Word and item position data:
BEGIN

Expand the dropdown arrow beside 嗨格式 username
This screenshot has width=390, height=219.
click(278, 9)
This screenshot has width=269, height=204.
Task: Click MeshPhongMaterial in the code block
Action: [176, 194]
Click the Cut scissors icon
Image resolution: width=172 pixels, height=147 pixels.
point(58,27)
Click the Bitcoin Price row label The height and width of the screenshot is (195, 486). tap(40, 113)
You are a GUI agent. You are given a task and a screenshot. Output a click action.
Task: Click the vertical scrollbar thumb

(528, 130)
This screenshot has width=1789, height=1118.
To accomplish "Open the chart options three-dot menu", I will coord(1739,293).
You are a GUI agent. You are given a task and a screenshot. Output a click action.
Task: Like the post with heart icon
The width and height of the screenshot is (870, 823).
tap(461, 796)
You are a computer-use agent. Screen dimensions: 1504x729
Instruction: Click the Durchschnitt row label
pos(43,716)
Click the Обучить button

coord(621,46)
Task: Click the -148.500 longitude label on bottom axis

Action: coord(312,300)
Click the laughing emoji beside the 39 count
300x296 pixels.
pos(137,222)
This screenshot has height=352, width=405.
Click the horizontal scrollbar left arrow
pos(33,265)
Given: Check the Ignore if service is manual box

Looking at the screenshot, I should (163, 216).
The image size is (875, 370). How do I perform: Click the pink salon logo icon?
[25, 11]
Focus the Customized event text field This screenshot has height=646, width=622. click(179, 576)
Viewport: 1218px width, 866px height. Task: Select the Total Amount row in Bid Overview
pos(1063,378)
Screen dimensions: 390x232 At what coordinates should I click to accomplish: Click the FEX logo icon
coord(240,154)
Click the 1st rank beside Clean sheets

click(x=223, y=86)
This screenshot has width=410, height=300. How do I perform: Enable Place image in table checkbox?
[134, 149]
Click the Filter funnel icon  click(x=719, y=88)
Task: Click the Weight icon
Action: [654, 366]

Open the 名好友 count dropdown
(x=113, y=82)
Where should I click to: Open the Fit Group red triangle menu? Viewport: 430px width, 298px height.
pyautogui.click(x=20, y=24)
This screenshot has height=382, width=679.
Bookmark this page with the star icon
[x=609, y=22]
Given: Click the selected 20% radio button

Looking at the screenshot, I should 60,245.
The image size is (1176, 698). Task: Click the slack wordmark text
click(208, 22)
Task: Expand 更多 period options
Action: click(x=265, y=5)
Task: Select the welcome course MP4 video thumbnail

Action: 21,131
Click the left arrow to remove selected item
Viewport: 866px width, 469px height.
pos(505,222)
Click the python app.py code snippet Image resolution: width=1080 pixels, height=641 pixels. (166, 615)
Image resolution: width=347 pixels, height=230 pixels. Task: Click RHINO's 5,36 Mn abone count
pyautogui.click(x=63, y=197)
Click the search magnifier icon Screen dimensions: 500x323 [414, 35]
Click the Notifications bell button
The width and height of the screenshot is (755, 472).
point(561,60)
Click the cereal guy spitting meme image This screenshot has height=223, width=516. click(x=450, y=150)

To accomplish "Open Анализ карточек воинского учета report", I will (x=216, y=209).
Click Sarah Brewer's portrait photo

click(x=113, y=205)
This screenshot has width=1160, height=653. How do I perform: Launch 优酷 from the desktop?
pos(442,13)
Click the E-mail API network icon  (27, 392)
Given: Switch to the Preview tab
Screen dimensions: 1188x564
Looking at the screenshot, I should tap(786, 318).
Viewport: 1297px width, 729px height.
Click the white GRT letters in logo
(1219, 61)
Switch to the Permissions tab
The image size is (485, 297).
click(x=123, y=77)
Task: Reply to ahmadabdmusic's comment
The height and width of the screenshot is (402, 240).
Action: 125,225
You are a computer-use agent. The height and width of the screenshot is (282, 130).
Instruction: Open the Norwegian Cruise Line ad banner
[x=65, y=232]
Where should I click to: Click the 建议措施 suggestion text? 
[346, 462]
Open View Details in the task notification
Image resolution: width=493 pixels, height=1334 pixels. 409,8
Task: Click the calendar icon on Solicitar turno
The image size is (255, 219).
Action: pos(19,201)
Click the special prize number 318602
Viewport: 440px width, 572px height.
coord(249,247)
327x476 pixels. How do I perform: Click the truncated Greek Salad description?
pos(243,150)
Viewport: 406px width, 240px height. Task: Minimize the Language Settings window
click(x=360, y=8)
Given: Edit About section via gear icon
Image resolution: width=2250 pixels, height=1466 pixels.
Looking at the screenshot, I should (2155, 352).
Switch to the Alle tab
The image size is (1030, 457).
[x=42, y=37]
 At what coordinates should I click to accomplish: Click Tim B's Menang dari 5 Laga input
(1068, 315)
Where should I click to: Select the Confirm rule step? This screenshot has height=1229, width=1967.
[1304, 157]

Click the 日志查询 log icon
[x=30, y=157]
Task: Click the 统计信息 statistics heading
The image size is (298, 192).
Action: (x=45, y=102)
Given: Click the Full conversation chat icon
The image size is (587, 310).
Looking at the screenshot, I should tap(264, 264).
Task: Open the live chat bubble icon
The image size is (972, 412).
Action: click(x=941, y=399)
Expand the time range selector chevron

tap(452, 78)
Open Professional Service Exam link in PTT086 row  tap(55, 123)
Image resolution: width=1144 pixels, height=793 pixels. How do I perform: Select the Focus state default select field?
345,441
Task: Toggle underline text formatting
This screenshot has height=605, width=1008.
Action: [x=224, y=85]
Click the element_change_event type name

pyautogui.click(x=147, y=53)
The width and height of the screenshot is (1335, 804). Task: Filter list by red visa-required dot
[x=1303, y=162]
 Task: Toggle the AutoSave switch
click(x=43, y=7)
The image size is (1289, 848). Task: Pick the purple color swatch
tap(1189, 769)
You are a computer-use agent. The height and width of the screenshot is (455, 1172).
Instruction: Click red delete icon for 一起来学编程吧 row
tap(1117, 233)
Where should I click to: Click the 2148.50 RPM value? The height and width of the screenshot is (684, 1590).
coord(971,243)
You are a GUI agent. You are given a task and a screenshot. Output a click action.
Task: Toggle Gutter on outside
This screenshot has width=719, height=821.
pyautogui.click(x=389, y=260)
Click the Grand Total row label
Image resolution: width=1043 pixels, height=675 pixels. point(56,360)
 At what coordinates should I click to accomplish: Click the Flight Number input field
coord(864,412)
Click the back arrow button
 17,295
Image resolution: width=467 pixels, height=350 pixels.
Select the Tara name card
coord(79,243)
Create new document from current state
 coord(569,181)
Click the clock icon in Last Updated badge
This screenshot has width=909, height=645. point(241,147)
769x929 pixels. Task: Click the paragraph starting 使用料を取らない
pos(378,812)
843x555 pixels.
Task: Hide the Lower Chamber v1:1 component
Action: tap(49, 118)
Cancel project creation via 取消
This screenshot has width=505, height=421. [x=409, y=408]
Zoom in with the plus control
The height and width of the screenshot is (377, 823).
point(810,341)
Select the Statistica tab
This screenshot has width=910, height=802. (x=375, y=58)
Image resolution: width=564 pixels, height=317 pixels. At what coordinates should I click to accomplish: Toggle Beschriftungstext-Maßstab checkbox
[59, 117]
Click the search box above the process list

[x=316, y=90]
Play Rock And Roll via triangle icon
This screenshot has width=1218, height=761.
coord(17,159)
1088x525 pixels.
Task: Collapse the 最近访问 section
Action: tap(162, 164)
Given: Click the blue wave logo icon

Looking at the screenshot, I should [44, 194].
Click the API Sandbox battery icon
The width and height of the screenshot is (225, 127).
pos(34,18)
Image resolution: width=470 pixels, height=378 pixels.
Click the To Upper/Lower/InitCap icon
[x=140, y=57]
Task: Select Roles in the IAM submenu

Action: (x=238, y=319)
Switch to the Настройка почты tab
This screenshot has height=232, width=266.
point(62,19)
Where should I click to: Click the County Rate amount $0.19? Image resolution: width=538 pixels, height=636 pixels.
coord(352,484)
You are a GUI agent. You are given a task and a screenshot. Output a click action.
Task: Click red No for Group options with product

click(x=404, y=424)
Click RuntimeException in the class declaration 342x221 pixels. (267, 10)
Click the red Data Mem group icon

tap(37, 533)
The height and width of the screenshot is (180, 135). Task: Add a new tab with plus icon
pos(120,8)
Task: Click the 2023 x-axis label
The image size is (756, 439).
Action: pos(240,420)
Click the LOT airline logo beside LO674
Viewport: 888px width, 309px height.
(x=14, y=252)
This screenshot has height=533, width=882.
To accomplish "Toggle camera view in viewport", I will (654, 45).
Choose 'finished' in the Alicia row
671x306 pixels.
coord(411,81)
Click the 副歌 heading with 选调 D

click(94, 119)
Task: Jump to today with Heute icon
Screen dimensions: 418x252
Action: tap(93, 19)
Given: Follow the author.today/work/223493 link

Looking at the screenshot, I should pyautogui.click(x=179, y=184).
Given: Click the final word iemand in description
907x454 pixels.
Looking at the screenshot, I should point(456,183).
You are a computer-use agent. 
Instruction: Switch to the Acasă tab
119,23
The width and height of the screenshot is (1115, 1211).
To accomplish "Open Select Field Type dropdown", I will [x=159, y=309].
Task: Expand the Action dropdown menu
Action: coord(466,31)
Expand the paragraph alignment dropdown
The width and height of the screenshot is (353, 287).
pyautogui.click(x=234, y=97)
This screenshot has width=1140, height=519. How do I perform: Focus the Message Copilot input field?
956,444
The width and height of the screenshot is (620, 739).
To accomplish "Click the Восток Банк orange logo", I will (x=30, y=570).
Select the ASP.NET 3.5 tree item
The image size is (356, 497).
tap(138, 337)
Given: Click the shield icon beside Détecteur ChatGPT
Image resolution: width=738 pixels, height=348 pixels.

END

EXERCISE - Transcribe verbatim every line from the start of the entries through the line containing "I will coord(1739,293).", including both the first line and that line.

SOLUTION TO THE EXERCISE -
Expand the dropdown arrow beside 嗨格式 username
This screenshot has width=390, height=219.
click(278, 9)
This screenshot has width=269, height=204.
Task: Click MeshPhongMaterial in the code block
Action: [176, 194]
Click the Cut scissors icon
Image resolution: width=172 pixels, height=147 pixels.
point(58,27)
Click the Bitcoin Price row label The height and width of the screenshot is (195, 486). tap(40, 113)
You are a GUI agent. You are given a task and a screenshot. Output a click action.
Task: Click the vertical scrollbar thumb

(528, 130)
This screenshot has width=1789, height=1118.
To accomplish "Open the chart options three-dot menu", I will coord(1739,293).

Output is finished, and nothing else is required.